SqlFileStream -- Win32Exception: "Access is denied" -- Impersonation

Question

My goal here is to have an attachments manager that (1) effectively uses SQL FILESTREAM as it was designed, (2) restricts access to the SQL FileTable and its underlying FILESTREAM Windows directory to one of two Active Directory accounts (creds provided by a web/app.config file), and (3) effectively disregards the current Windows Auth user for whatever site or app in which this library is included.

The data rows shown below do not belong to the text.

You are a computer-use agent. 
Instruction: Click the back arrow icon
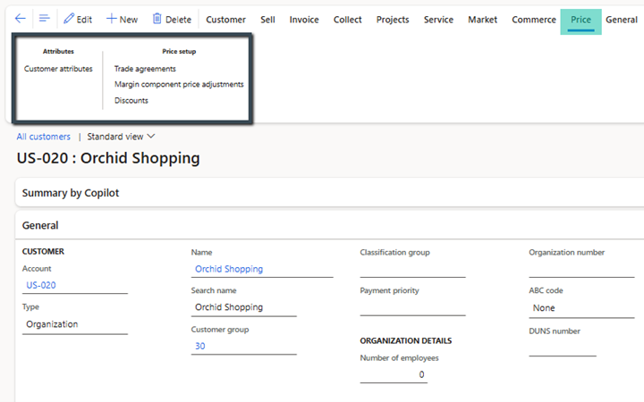(x=20, y=19)
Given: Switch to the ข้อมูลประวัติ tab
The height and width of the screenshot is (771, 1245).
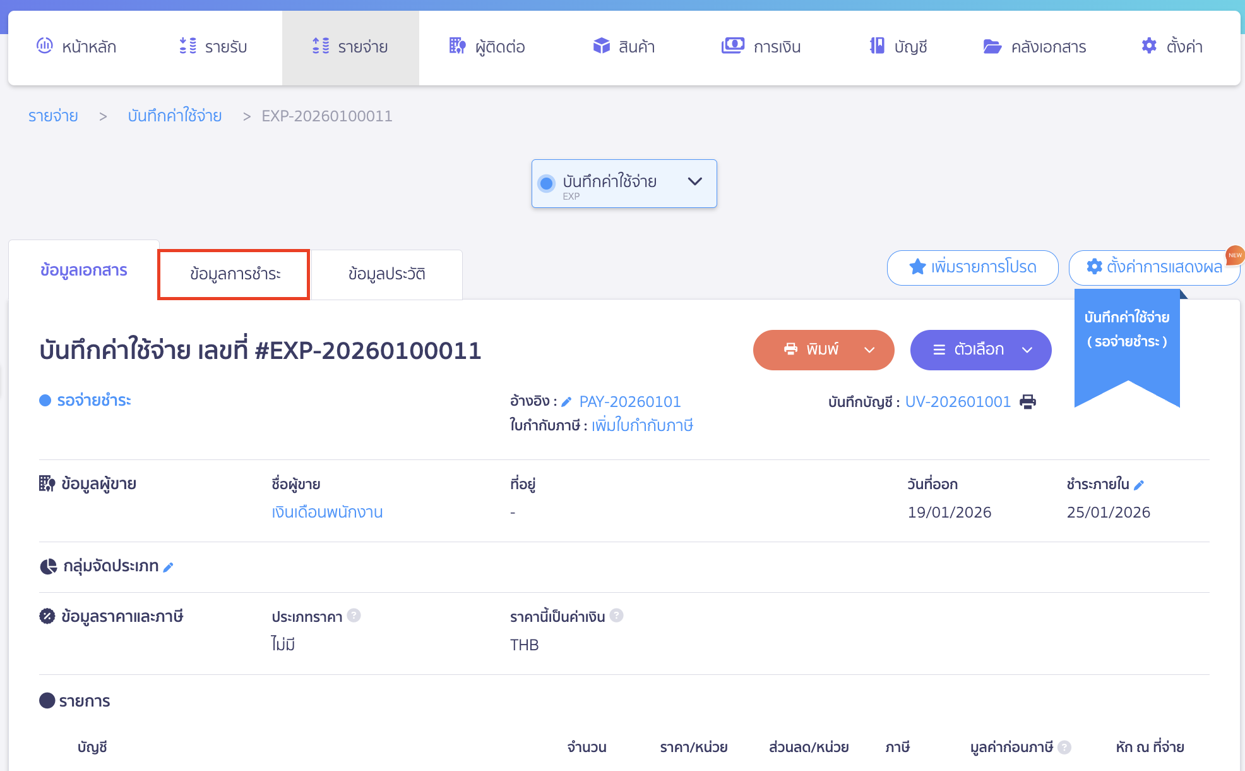Looking at the screenshot, I should click(x=386, y=274).
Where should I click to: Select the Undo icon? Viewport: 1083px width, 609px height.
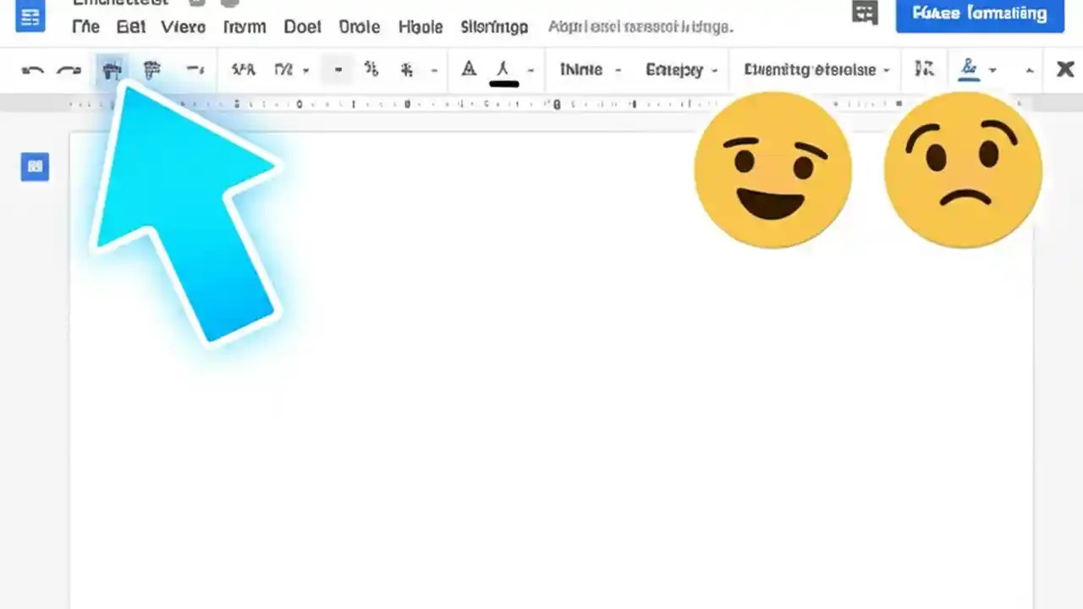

I've seen a number of posts about this issue already, and I believe I've tried nearly every suggestion I've found across them all, still with little-to-no success.

I have:

1. Activated integrated security in my connection string: "Server={server};Database=AttachmentsGlobal;User ID={domain}\\{user};Password={password};Trusted_Connection=False;Integrated Security=true;"
2. Given that same user RW access to the FileTable directory on the Windows Server 2012 where SQL Server 2012 is running by modifying folder permissions.
3. Granted the user Select, Alter, Update, Insert, and Delete rights to the file table and filestream column.
4. Implemented a custom impersonator class I found online to impersonate that same user when calling the SqlFileStream object (see below).
5. Tried finding errors on the SQL Server side. All I can find in the Event Viewer is that the impersonation I attempt below is successful in logging on the user.
6. Ensured that "allow remote connections" is enabled in the FILESTREAM settings in SQL Server.

It works whenever I disable the using(Impersonator){} block in SaveFile below, but it fails otherwise. It also seems to ignore the connection string when I debug locally: my user account has access to the attachments folder because I'm an admin, but when I change the connection string to a user that explicitly does NOT have access, it still uploads fine. I'm assuming this is the "Integrated Security" setting that's passing the current application user's creds to the server and ignoring the provided user. I'm not sure how to test this well, short of running Visual Studio as another user (which I have tried, and it fails).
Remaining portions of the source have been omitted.